┌──

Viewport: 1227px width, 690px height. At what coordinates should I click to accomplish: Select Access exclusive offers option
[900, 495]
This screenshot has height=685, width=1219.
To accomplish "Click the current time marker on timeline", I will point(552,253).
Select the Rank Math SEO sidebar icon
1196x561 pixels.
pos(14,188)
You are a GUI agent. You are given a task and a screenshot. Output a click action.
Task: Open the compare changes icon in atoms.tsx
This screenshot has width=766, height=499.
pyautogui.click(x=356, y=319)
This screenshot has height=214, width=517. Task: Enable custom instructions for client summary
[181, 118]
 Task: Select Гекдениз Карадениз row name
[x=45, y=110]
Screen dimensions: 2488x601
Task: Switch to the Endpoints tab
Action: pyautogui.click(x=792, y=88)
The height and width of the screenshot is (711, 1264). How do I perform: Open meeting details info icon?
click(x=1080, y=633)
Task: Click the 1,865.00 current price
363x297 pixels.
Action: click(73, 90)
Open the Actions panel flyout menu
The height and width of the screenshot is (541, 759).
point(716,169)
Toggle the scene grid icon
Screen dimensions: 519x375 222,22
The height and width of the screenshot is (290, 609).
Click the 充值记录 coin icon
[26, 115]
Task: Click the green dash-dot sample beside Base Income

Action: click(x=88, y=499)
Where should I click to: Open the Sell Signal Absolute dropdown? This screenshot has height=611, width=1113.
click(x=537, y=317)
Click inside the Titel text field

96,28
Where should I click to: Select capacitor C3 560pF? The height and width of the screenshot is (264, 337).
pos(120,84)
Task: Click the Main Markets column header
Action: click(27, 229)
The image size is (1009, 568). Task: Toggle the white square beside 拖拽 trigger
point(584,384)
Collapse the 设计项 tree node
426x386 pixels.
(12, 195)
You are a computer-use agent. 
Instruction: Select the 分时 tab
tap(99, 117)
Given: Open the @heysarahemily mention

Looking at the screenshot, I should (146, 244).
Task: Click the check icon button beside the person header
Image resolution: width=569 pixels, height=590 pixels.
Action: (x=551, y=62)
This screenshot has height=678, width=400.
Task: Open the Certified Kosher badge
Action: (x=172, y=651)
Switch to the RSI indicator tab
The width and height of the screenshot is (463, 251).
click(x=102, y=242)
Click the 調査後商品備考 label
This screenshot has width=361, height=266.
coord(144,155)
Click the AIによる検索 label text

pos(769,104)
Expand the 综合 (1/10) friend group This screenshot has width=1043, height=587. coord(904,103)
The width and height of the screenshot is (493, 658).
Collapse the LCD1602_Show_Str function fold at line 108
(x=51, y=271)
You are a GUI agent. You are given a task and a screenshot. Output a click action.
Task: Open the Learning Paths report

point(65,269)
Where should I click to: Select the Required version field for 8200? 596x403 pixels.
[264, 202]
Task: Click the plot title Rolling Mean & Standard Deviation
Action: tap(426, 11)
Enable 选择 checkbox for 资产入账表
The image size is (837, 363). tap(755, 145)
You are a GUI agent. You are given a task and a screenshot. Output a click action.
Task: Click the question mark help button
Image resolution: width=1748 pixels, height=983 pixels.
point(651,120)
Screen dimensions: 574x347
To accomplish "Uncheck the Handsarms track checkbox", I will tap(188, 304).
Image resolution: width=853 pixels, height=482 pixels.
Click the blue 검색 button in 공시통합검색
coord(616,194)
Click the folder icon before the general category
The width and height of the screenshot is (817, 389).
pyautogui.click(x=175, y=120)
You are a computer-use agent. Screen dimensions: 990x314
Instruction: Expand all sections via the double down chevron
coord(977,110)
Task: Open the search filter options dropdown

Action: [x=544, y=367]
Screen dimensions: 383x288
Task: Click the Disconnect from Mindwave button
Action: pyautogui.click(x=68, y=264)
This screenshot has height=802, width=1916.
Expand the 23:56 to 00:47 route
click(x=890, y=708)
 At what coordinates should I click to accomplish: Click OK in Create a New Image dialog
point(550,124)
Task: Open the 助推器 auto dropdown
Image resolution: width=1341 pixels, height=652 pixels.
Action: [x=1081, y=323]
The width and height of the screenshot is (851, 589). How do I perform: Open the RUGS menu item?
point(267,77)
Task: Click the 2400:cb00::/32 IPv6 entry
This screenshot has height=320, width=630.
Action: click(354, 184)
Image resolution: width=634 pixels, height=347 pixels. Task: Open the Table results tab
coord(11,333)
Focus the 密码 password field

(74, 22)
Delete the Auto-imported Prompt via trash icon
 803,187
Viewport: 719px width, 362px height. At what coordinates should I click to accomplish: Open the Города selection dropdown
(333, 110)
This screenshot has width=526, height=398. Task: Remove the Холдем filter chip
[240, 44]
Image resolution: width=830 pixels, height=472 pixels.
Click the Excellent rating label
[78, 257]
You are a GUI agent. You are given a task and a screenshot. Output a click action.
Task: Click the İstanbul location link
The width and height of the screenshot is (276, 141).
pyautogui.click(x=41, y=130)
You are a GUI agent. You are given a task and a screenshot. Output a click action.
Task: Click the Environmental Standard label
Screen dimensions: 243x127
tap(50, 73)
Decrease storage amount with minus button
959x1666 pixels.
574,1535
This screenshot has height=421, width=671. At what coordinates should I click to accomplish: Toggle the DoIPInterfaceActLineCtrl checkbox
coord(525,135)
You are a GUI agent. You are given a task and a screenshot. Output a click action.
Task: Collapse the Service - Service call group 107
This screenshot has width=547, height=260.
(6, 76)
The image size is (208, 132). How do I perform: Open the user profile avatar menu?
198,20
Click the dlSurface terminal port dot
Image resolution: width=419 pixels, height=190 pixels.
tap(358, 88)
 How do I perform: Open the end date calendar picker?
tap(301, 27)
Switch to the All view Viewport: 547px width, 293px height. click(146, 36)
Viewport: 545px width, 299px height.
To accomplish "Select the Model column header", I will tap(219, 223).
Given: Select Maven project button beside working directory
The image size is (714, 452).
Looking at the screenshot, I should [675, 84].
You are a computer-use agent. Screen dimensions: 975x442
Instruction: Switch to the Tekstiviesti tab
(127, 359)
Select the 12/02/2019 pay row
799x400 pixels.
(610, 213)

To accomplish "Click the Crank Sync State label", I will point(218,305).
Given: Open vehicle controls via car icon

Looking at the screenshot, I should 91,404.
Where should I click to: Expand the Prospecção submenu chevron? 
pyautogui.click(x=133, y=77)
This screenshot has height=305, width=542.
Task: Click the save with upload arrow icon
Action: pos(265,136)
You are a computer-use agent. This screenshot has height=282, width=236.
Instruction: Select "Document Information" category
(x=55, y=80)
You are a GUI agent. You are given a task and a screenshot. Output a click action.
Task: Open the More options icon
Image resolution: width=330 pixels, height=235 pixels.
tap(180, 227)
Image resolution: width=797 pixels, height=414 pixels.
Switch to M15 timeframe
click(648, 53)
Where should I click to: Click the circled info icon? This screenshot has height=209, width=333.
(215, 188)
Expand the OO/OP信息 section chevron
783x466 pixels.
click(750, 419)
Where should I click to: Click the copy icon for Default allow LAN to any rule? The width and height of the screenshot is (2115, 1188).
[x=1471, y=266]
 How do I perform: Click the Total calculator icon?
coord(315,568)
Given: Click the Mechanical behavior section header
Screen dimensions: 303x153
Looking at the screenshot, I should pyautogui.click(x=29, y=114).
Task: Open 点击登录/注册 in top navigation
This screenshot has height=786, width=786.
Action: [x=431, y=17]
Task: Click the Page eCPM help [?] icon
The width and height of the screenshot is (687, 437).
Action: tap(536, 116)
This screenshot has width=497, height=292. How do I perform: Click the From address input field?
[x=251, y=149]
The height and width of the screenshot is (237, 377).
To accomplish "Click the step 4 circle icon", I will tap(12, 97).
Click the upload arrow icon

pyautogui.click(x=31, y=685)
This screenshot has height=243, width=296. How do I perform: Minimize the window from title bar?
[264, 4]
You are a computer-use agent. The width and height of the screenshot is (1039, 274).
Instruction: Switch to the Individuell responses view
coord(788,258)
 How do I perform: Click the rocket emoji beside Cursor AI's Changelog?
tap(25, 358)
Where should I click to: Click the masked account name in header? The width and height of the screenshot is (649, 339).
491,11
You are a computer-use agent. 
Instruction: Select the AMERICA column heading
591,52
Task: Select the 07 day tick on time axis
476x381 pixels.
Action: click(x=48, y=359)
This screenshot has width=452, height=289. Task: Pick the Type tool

└──

**Written problem:**
Swap "M15 timeframe" for "H1 timeframe" in the listing, from the line with "Image resolution: width=797" up to and including the line with "coord(788,258)", and give back only those lines, otherwise unchanged.

**Exercise solution:**
Image resolution: width=797 pixels, height=414 pixels.
Switch to H1 timeframe
click(648, 53)
Where should I click to: Click the circled info icon? This screenshot has height=209, width=333.
(215, 188)
Expand the OO/OP信息 section chevron
783x466 pixels.
click(750, 419)
Where should I click to: Click the copy icon for Default allow LAN to any rule? The width and height of the screenshot is (2115, 1188).
[x=1471, y=266]
 How do I perform: Click the Total calculator icon?
coord(315,568)
Given: Click the Mechanical behavior section header
Screen dimensions: 303x153
Looking at the screenshot, I should pyautogui.click(x=29, y=114).
Task: Open 点击登录/注册 in top navigation
This screenshot has height=786, width=786.
Action: [x=431, y=17]
Task: Click the Page eCPM help [?] icon
The width and height of the screenshot is (687, 437).
Action: tap(536, 116)
This screenshot has width=497, height=292. How do I perform: Click the From address input field?
[x=251, y=149]
The height and width of the screenshot is (237, 377).
To accomplish "Click the step 4 circle icon", I will tap(12, 97).
Click the upload arrow icon

pyautogui.click(x=31, y=685)
This screenshot has height=243, width=296. How do I perform: Minimize the window from title bar?
[264, 4]
You are a computer-use agent. The width and height of the screenshot is (1039, 274).
Instruction: Switch to the Individuell responses view
coord(788,258)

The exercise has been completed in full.